Лида не поверила, конечно, ни одному его слову, утром Колесников и сам, наверное, забыл, о чем говорил, а она вдруг отчетливо поняла, какой это большой и жалкий трус — он и трясся-то вчера от одних мыслей о возможной расправе над собой, о законном возмездии, вот и напивается каждый день со своим штабом до чертиков…
Именно с этой ночи душа ее переродилась: Лида стала вспоминать разговоры с Макаром Васильевичем, его лицо, когда его били бандиты, убивали, — он не дрогнул, не попросил пощады, он ненавидел их всех. А она… слезки льет, жалко себя. Да разве этому учил ее Макар Васильевич? И разве не будущему отдал он свою жизнь? А она что? Сделали ее полюбовницей кровавого атамана, кошкой ненасытного, одичавшего кота, и она только и делает, что вздыхает: нет, отсюда не убежишь, оружие спрятано, за ней следят… Тряпка!

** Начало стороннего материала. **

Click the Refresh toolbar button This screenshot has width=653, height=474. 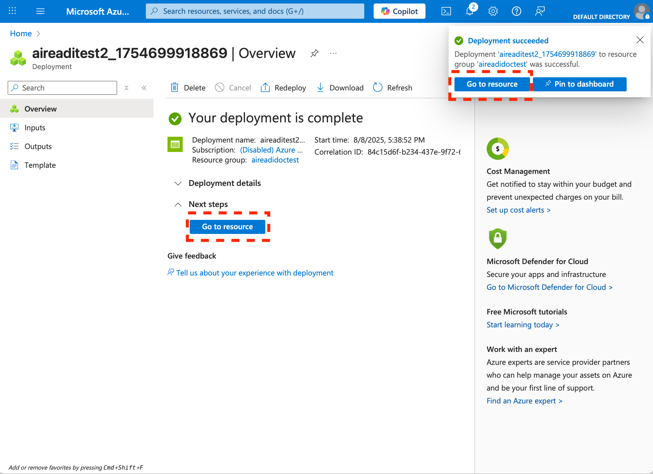pos(393,88)
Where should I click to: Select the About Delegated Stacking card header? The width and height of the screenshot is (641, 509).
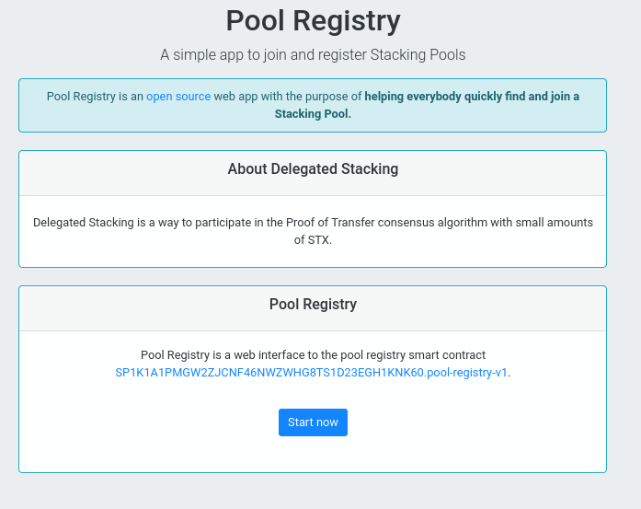point(313,173)
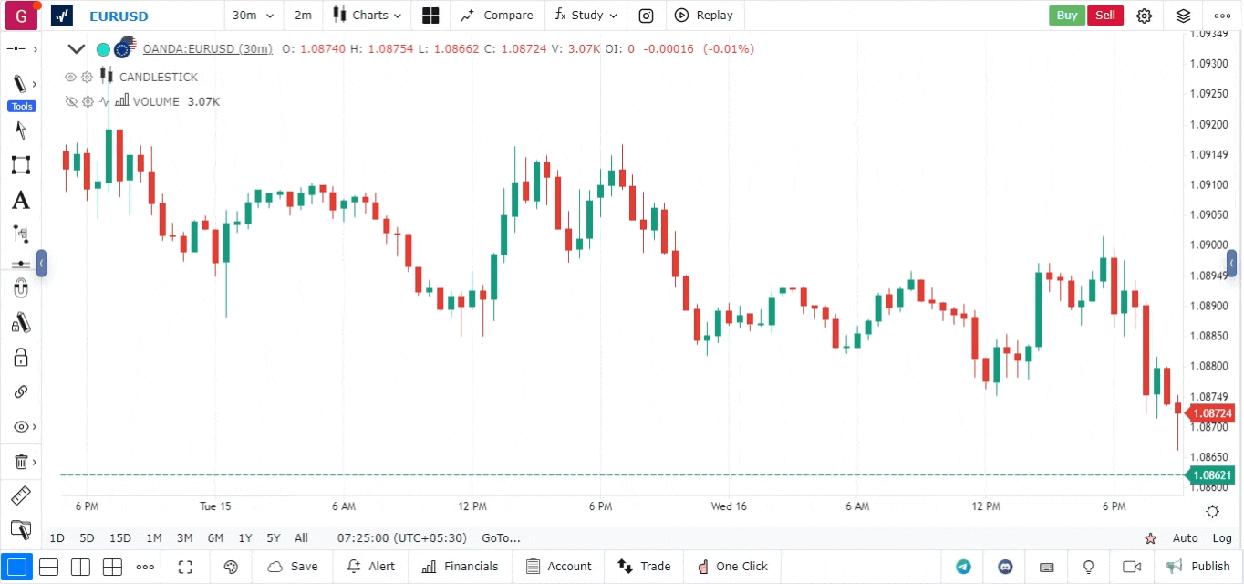Open the chart settings gear
This screenshot has height=584, width=1244.
click(x=1145, y=16)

Дня два-три Лида ходила по штабу с замкнутым, отрешенным лицом. Теперь она зорче приглядывалась ко всему, что происходило вокруг, стала внимательнее прислушиваться к штабным разговорам, вдумывалась в бумаги, которые писала, запоминала их. Она по-прежнему не надеялась, что все это кому-нибудь пригодится, но появилась цель, явились силы — она теперь жила верой в свое избавление, в свой побег. Не может быть, думала Лида, что о ней никто не знает и не беспокоится, что Советская власть бросила ее на произвол судьбы. Разве могут остаться безнаказанными злодеяния Колесникова? Разве простят бандитам смерть Клейменова, его семьи?.. Пусть не скоро ее освободят, нет сейчас у Советской власти достаточных сил, но они обязательно появятся. А она, комсомолка Соболева, не станет больше плакать, отказываться от еды: ей нужны силы для побега, для борьбы! И еще она должна не просто убежать отсюда, из бандитского логова, а помочь Советской власти хоть чем-нибудь.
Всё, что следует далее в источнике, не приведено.